Available records:
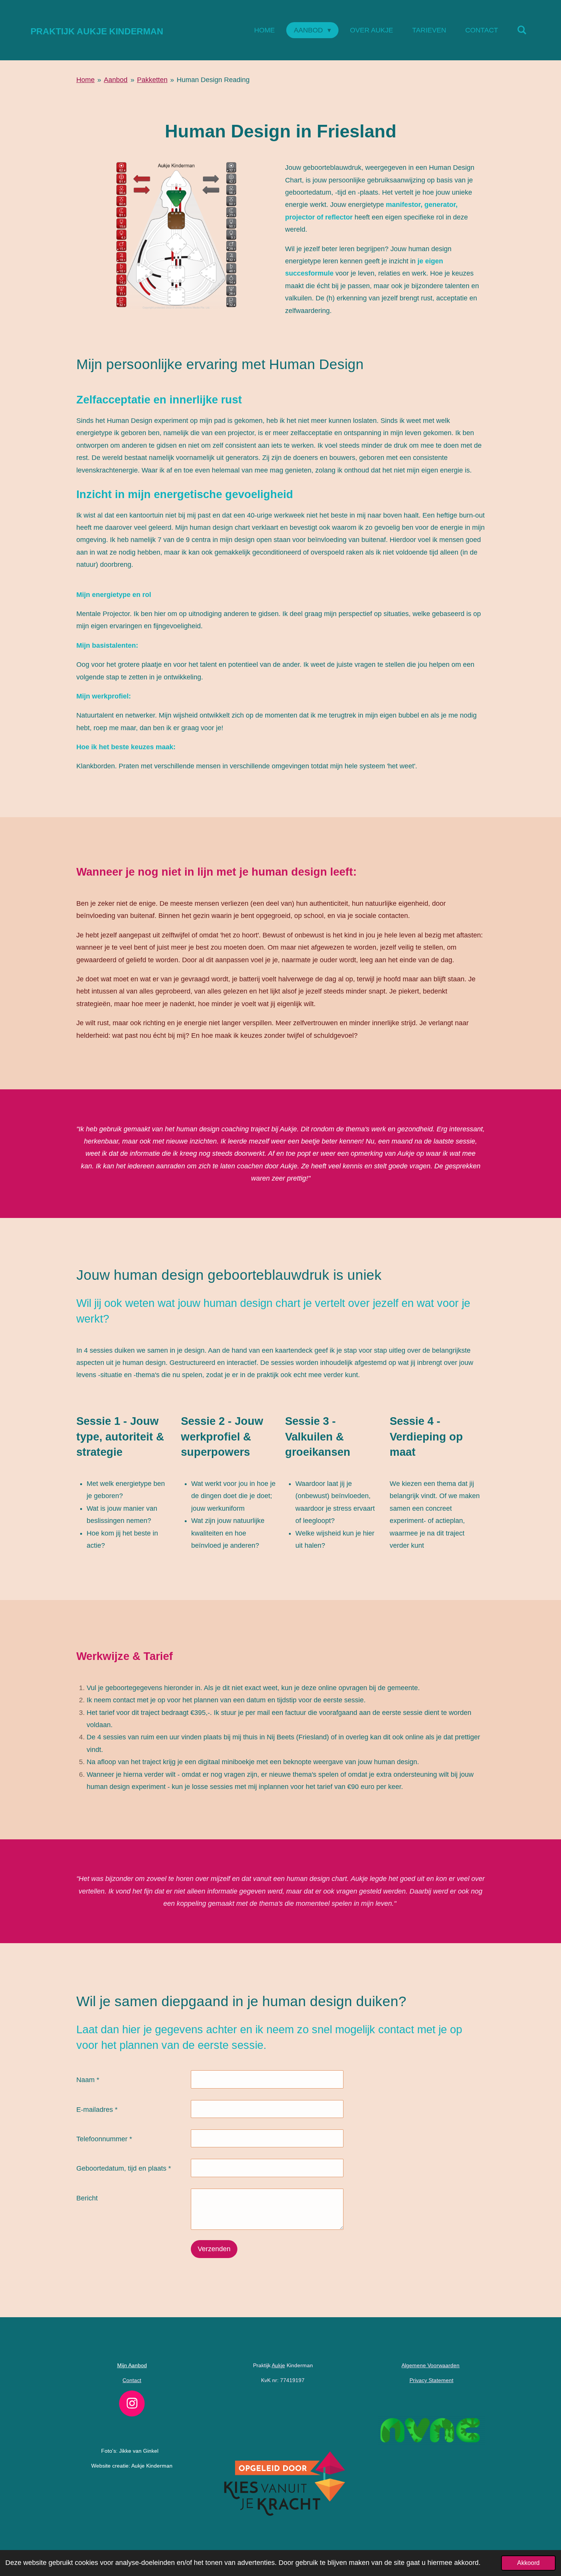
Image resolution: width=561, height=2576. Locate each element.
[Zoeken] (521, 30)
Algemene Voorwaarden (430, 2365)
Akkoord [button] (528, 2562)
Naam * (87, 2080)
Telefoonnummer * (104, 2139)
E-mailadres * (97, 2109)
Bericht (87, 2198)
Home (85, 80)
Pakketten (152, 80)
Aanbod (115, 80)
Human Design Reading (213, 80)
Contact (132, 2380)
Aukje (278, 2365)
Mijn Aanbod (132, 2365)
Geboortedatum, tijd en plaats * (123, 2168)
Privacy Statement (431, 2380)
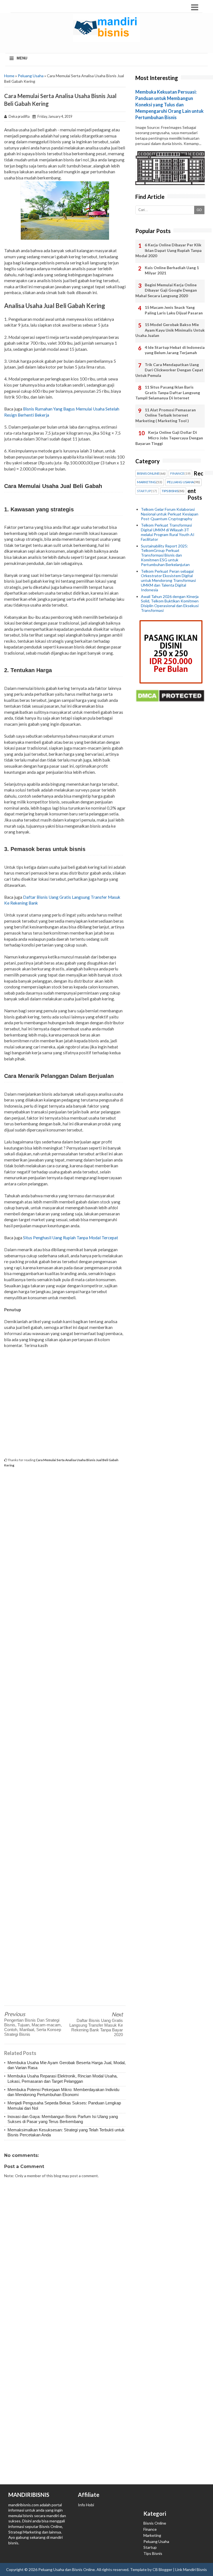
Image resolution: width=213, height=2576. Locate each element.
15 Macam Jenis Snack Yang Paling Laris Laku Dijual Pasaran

Exercise prompt:
Select, from the listing, all lines that include the word "height".

Answer for this exercise:
Image resolution: width=561, height=2576. Locate each element.
Image resolution: width=213, height=2576. Locate each element.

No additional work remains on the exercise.